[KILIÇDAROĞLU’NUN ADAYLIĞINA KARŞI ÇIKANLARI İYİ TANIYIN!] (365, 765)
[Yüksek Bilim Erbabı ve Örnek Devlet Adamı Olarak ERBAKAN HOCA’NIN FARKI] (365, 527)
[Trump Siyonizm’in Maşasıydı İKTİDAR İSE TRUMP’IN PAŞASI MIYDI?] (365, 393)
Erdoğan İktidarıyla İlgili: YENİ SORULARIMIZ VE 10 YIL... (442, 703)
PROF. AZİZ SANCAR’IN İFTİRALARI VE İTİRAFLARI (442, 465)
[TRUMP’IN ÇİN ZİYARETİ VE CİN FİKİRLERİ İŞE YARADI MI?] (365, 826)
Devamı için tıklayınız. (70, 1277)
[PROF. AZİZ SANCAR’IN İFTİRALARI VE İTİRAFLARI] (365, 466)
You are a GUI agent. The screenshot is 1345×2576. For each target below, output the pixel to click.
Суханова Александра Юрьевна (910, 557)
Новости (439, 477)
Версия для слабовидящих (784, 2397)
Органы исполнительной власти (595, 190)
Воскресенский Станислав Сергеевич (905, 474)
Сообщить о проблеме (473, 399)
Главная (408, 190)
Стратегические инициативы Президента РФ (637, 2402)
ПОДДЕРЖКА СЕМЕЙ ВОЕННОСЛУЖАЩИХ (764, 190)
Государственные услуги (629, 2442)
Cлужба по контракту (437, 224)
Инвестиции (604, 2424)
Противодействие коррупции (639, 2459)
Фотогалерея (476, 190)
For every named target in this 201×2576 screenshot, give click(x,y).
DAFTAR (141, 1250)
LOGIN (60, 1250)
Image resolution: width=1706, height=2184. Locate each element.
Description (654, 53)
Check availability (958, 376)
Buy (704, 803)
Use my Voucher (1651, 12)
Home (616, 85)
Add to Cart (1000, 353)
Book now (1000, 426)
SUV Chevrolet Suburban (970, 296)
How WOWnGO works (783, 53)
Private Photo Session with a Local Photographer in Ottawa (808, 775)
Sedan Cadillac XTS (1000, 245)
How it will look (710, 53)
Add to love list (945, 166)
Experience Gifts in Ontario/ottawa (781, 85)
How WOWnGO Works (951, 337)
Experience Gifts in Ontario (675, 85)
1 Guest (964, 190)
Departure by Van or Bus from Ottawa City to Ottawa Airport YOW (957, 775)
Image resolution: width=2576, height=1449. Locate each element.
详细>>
════════════════
## Prompt
Your task is to find every line above containing the word "each" and copy it.

## Result for this exercise
You are a GUI agent. The screenshot is 1345×2576. For each target below, output the pixel to click.
Image resolution: width=1706, height=2184. Locate each element.
Image resolution: width=2576, height=1449. Locate each element.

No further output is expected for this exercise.